Marketers expecting ample organic citrus supplies
The percentage increase of organic produce sales might be slowing, but organic grower-shippers say actual volume continues to grow.
“Growth isn’t quite as extreme as it was from a percentage standpoint,” said Scott Mabs, chief executive officer at Homegrown Organic Farms, Porterville, Calif., “but the numbers are bigger as the industry gets bigger.”
Homegrown’s sales are up across the board compared to last year as supermarkets devote more space to the organic category, Mabs said.
Growth in the organic category “is beginning to stabilize a little bit,” said Mark Munger, vice president of sales and marketing for Los Angeles-based 4Earth Farms, but steady growth continues.
“We’re seeing growth in the conventional side of the business as well, but organics continues to outpace it,” he said.
Sales increases are most prominent among items that are coming more in line from a price perspective with conventional product, he said, as well as with items that are adding convenience and value for consumers.
Mainstream retailers and club stores that are putting a greater emphasis on organics are helping drive the growth, he said.
“They’re reaching a whole new level of shoppers that maybe haven’t been focusing on the natural food stores.”
Brian Peixoto, owner of Lakeside Organic Gardens LLC, Watsonville, Calif., takes issue with those who talk of a leveling off of organic sales.
“People say it’s leveling off, but I still see steady growth,” he said.
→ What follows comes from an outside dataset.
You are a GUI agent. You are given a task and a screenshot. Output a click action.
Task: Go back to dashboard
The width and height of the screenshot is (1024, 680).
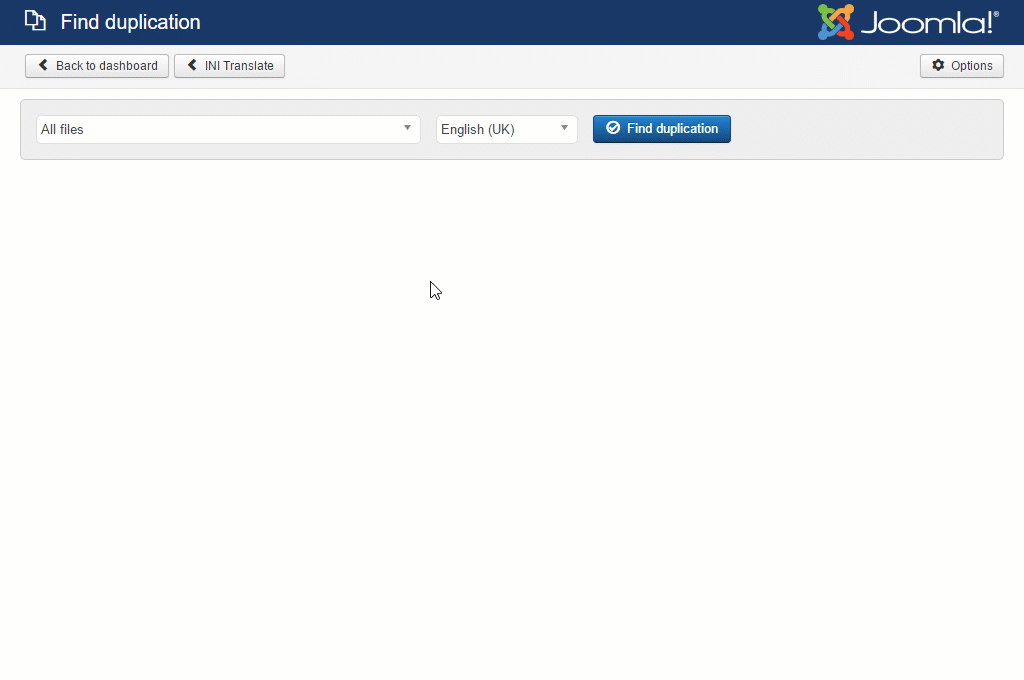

When Peixoto started his company in the mid-1990s, organic sales were concentrated on the East and West coasts.
Today, organic fruits and vegetables are popular “in pretty much every state,” he said.
Millennials are becoming an increasingly important buying base as they seek out organic juice blends and items like beet chips and kale chips, Peixoto said.
“There are a lot of different ways they’re consuming organics,” he said.
“They’re also interested in knowing where their product is coming from,” added Marliese McWherter, Lakeside’s creative marketing manager.
“They’re very interested in knowing about organic farming and the story behind it.”
A trend that John Stair, domestic commodity manager for San Francisco-based Pacific Organic Produce, has noticed is conventional shippers expanding into organics.
“We have some major, major conventional players with organic offerings,” he said.
That trend has made the business more challenging, he said.
He also cited the move to organics by millennials.
It behooves organic suppliers to appeal to that demographic early, since they eventually will be buying for their own families, he said.
Looking at what’s coming up, Darrell Beyer, director of organic sales for Boskovich Fresh Food Group, Oxnard, Calif., said celery is going to be big.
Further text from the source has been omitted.